Editorial perspective · Part 19 of 28
The Birr and the Pretence of Knowledge · V — Abiy and the reckoning
Reform Rhetoric, Monetary Continuity: Abiy's First Phase, 2018–2020
Abiy Ahmed took office as Prime Minister of Ethiopia on 2 April 2018, in what was, by any measure, an unusual political moment. He was 41 years old, the first Oromo to hold the office in modern Ethiopian history, and he had been elevated…
An argument by Zef Telahun
This is an editorial perspective — signed opinion, not the site's neutral analysis. Factual claims are footnoted; the synthesis, emphasis, and judgement are the author's.

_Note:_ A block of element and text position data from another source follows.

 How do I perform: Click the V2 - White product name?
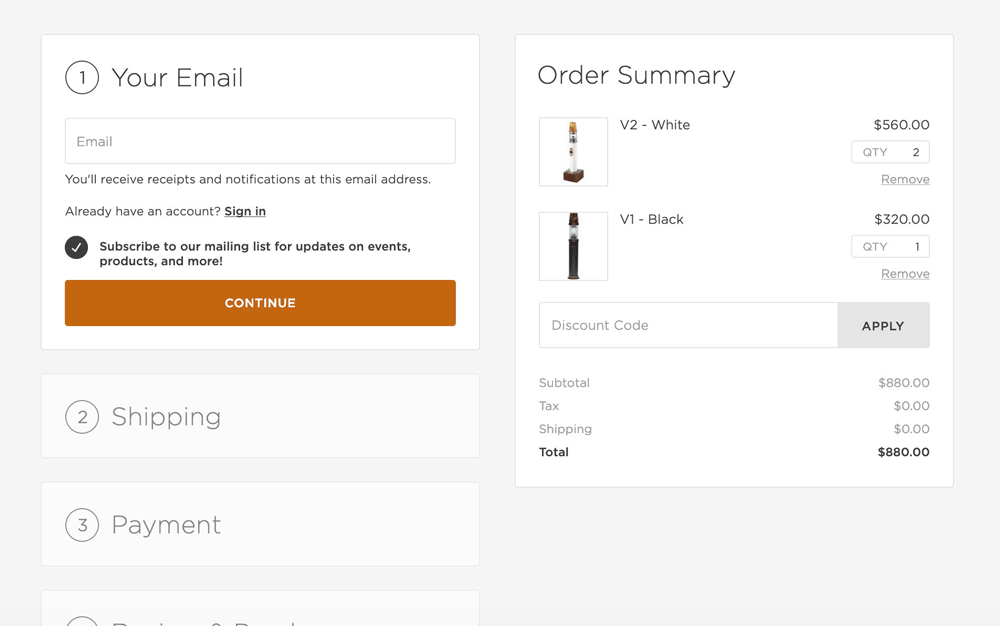coord(655,125)
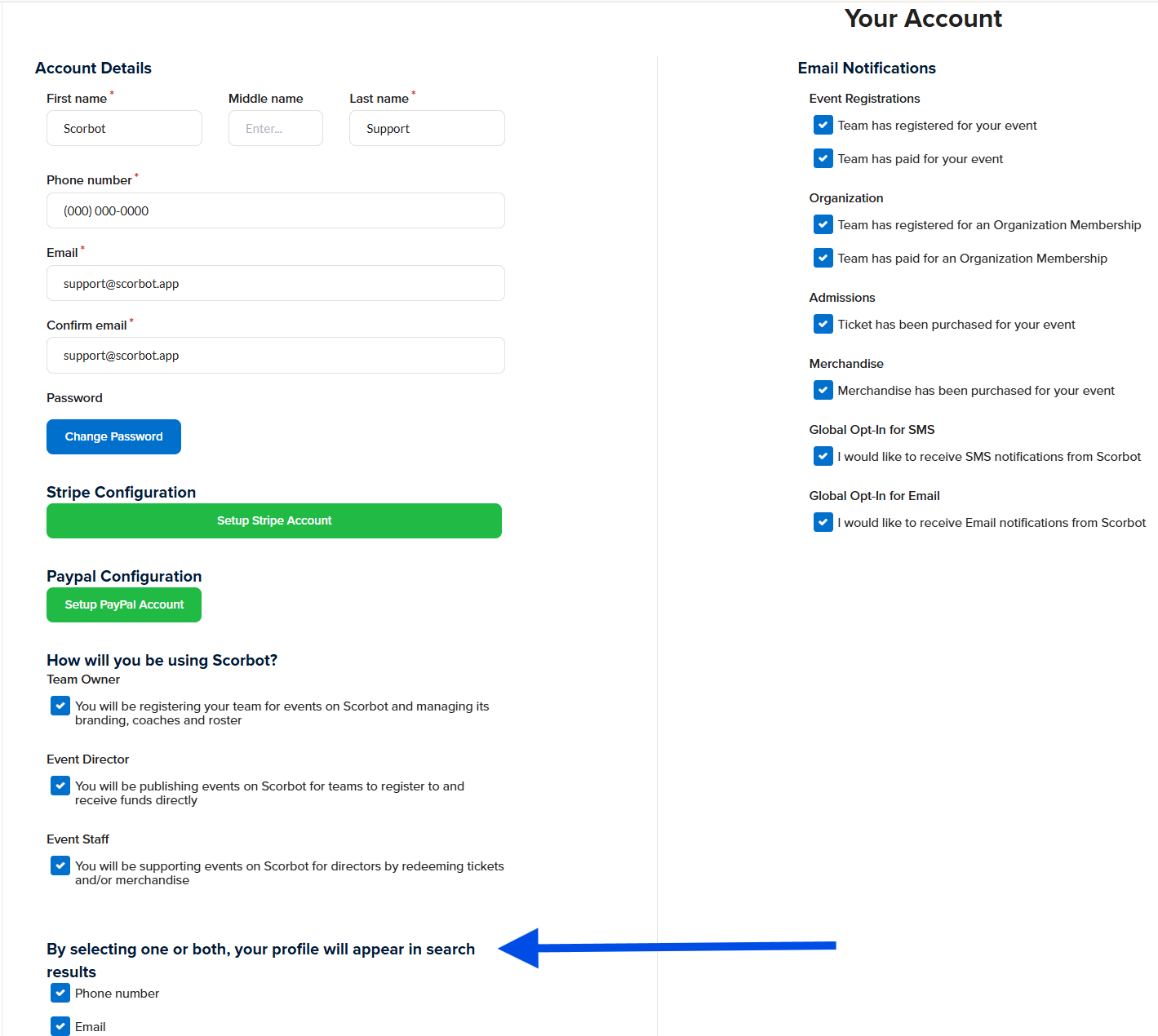Image resolution: width=1158 pixels, height=1036 pixels.
Task: Click the First name input field
Action: [124, 129]
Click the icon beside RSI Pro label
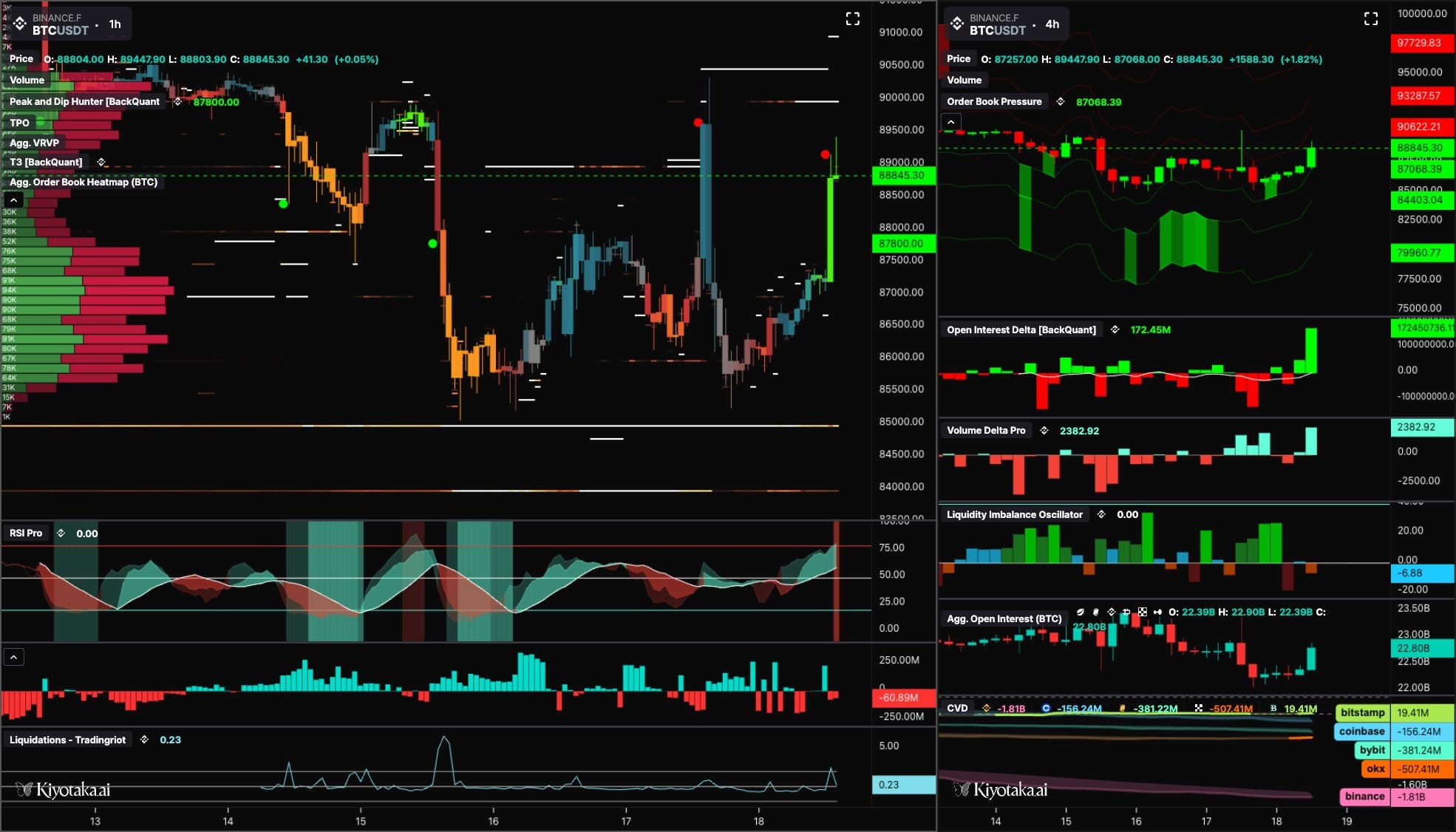 click(x=61, y=533)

The reform that did not reform the money
Abiy Ahmed took office as Prime Minister of Ethiopia on 2 April 2018, in what was, by any measure, an unusual political moment. He was 41 years old, the first Oromo to hold the office in modern Ethiopian history, and he had been elevated through the EPRDF’s internal selection process explicitly to manage the political crisis that the 2015–18 protest mobilisations had produced.1 His first two years in office were, in domestic and international perception, a reform period: political prisoners were released, exiled opposition parties were allowed to return, the state of emergency was lifted, restrictive media and civil-society laws were repealed, peace was made with Eritrea, the Nobel Peace Prize was awarded.2
This article argues that the monetary reform did not happen. While the political opening was real, the underlying monetary architecture of the EPRDF-era developmental state was, with one major exception, preserved through Abiy’s first two years in office. The NBE statute was not substantively reformed. The exchange-rate regime remained the same managed system the EPRDF had operated. The forex rationing committees continued. The state-bank dominance of the financial sector continued. The financial-repression machinery, including the 27 percent rule, continued. The reform rhetoric was, on the monetary side, mostly rhetoric.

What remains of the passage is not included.